Data pulled from a collection:
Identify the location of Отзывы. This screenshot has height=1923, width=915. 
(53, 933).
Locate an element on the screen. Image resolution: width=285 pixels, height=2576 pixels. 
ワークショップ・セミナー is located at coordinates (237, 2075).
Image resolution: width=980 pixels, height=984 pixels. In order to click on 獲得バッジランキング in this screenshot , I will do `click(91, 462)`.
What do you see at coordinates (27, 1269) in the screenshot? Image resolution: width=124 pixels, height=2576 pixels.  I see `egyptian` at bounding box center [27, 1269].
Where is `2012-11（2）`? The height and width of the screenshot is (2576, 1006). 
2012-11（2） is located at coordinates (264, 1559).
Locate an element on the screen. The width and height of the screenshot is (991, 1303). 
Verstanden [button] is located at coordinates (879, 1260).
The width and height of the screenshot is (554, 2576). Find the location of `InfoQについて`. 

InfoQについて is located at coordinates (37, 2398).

STATED PROBLEM: Update the records above by changing every "screenshot" to "screen capture", and leave everything else as it is.

ANSWER TO THIS TASK:
Identify the location of Отзывы. This screen capture has height=1923, width=915. 
(53, 933).
Locate an element on the screen. Image resolution: width=285 pixels, height=2576 pixels. 
ワークショップ・セミナー is located at coordinates (237, 2075).
Image resolution: width=980 pixels, height=984 pixels. In order to click on 獲得バッジランキング in this screen capture , I will do `click(91, 462)`.
What do you see at coordinates (27, 1269) in the screen capture? Image resolution: width=124 pixels, height=2576 pixels.  I see `egyptian` at bounding box center [27, 1269].
Where is `2012-11（2）`? The height and width of the screen capture is (2576, 1006). 
2012-11（2） is located at coordinates (264, 1559).
Locate an element on the screen. The width and height of the screen capture is (991, 1303). 
Verstanden [button] is located at coordinates (879, 1260).
The width and height of the screen capture is (554, 2576). Find the location of `InfoQについて`. 

InfoQについて is located at coordinates (37, 2398).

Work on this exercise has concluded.